The news comes as little surprise; Comcast and other cable companies have made no secret of their interest in Wi-Fi. Earlier this week, Comcast announced it now counts more than 1 million Wi-Fi hotspots around the country, which Comcast said represents the nation's largest public Wi-Fi network. Comcast's Xfinity-branded public Wi-Fi network is available in San Francisco, Chicago, Boston, Philadelphia, Washington, D.C., Atlanta and elsewhere, as well as participating businesses and residential locations.
Comcast is also a member of the CableWiFi consortium, which includes Bright House Networks, Cox Communications, Optimum and Time Warner Cable (NYSE: TWC). The consortium's members allow their respective customers to roam onto the public Wi-Fi networks of other members; the group said it currently counts 200,000 hotspots.
Finally, Comcast hinted at a broader Wi-Fi future in its recent FCC application to merge with Time Warner Cable. "A ubiquitous Wi-Fi network built by Comcast could make a 'Wi-Fi-first' service, which combines commercial mobile radio service with Wi-Fi, a more viable alternative. One prominent commenter has suggested this could be 'a highly disruptive wireless offering,' and 'a game changer,'" Comcast and TWC wrote.
Wi-Fi users currently must actively sign on to a new Wi-Fi network, but Hotspot 2.0 technology would change that. Hotspot 2.0 is an interoperable Wi-Fi authentication and handoff technology that enables automatic, seamless data roaming between Wi-Fi hotspots and cellular networks. The Wi-Fi Alliance offers a certification program for Hotspot 2.0 devices under its Passpoint brand. Devices that pass this certification testing can be referred to as "Passpoint devices." Because Passpoint certification is based on the Wi-Fi Alliance Hotspot 2.0 specification, one tends to see the terms "Passpoint" and "Hotspot 2.0" used interchangeably, though that is not technically accurate. Hotspot 2.0 has an access point technology counterpart called Next Generation Hotspot (NGH).
Thus, the incorporation of Hotspot 2.0 into Comcast's Wi-Fi network would essentially allow Comcast to offer Wi-Fi roaming and offload services to smartphone and tablet users.
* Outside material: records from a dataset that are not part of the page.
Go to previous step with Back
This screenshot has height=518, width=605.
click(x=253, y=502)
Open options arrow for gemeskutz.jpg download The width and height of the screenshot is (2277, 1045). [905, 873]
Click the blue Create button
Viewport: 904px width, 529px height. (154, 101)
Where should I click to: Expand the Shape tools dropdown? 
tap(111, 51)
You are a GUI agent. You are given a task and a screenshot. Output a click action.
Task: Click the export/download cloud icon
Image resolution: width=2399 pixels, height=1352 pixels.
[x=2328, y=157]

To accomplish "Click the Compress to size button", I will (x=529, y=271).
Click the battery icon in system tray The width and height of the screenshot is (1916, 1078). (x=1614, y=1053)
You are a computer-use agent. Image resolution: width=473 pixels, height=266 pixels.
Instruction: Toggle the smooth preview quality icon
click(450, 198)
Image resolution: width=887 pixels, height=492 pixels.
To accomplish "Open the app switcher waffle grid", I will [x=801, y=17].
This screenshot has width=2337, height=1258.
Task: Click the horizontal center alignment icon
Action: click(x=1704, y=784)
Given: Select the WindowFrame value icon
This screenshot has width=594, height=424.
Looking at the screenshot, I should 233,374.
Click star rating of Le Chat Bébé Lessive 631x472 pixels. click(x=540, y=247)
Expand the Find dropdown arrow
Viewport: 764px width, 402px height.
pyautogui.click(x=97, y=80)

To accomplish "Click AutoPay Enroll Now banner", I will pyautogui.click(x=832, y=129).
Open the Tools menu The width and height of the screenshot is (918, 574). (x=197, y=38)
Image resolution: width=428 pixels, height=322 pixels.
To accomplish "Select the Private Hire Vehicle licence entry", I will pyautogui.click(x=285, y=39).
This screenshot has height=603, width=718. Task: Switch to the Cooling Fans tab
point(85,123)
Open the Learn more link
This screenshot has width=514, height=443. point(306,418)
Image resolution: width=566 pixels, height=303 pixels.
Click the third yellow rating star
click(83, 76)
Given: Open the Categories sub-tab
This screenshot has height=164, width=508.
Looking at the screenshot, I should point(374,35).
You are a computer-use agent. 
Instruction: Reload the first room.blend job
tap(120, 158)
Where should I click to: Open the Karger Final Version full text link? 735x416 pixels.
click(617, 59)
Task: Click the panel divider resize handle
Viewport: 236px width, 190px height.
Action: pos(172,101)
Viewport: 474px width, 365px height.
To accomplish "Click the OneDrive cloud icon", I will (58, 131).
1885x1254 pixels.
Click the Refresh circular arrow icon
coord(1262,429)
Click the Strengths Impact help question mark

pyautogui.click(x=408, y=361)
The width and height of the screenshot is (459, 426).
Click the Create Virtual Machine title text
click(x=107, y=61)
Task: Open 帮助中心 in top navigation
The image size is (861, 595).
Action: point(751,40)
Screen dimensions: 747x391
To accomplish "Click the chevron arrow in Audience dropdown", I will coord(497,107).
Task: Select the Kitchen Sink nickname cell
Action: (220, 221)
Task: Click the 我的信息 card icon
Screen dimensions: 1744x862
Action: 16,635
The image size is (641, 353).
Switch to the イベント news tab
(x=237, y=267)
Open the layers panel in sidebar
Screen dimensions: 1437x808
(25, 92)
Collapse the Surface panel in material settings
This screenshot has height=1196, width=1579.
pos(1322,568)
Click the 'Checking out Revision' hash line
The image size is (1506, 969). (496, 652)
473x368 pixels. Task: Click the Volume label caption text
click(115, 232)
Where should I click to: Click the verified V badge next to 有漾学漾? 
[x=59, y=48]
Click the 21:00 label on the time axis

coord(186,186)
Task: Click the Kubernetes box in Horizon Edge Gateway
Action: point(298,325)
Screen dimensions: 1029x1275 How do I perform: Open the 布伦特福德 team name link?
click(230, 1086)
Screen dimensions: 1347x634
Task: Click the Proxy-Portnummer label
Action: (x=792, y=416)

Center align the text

Such a scenario could play out in a number of ways, including a Hotspot 2.0 roaming relationship between Comcast and a smartphone user's wireless carrier, or a smartphone vendor could directly support Hotspot 2.0 in its devices' settings.
So far, no major wireless carrier has voiced complete support for the Hotspot 2.0 standard, though many have said they are evaluating it. Boingo Wireless is one of the few major companies that has already installed Hotspot 2.0 technology into its public Wi-Fi network. Boingo offers Hotspot 2.0 technology at 23 U.S. airports.